Some fine records apart – power-pop explosions like the Purple Hearts’ “Millions Like Us”, the Chords’ “Maybe Tomorrow” – the groups that followed the Jam and the film’s autumn 1979 success into the charts were rarely anything to write home about. Out they all trooped in their Burtons suits: the Lambrettas, the Merton Parkas, and Secret Affair – who attempted to tap the bullying nature of Jimmy’s peer group with their would-be youth cult, the Glory Boys. This was a brief but baleful pop-cult moment that too many people have never got over: as Mark Sinker has written, ‘the whole Weller army was a mass of opinion-clones, each as terrified as the next of looking foolish, and all hilariously prone to getting antsy when the Woking Man’s chummy Mod nostalgia wasn’t treated with proper deference’.
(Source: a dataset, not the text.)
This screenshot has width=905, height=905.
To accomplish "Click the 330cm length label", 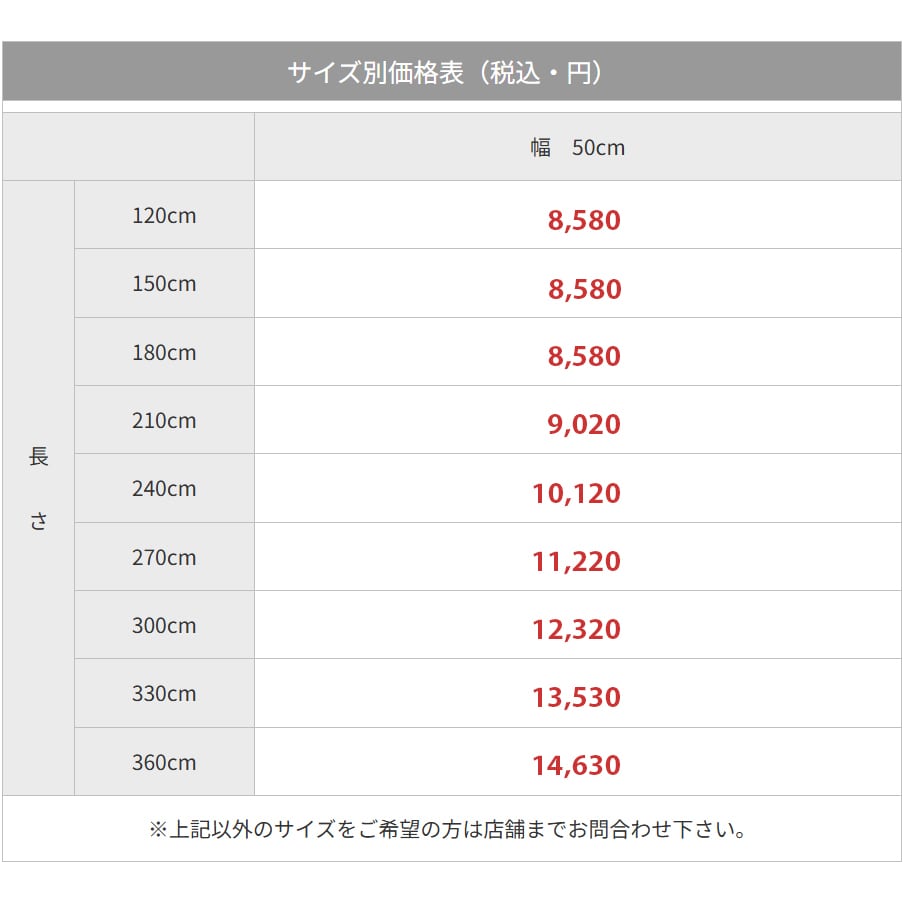I will (164, 694).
Within the context of 1979, “Quadrophenia” was reactionary and divisive. When I think of that year in moving images, it’s not in terms of those fake mods, but the interior space of Don Letts’ video for Public Image’s “Death Disco”, the class betrayal in Jonathan Powell’s adaptation of “Tinker Tailor Soldier Spy”, the sight of Joy Division on BBC2′s “Something Else”, blasting out “She’s Lost Control” with blowtorch intensity – quadrophenia incarnate – to a gaggle of politely bored….Mods. Here is the struggle then: do you want peer acceptance, comfortable sentimentality, or do you want to live life intensively, with all the risks? Jimmy makes that leap, but, contrary to the Who’s original spirit, “Quadrophenia” makes it clear that this is not a beginning, but the end: in this obliteration of difference, it is one spiritual forefather of today’s conformist, thirty-something pop and media culture.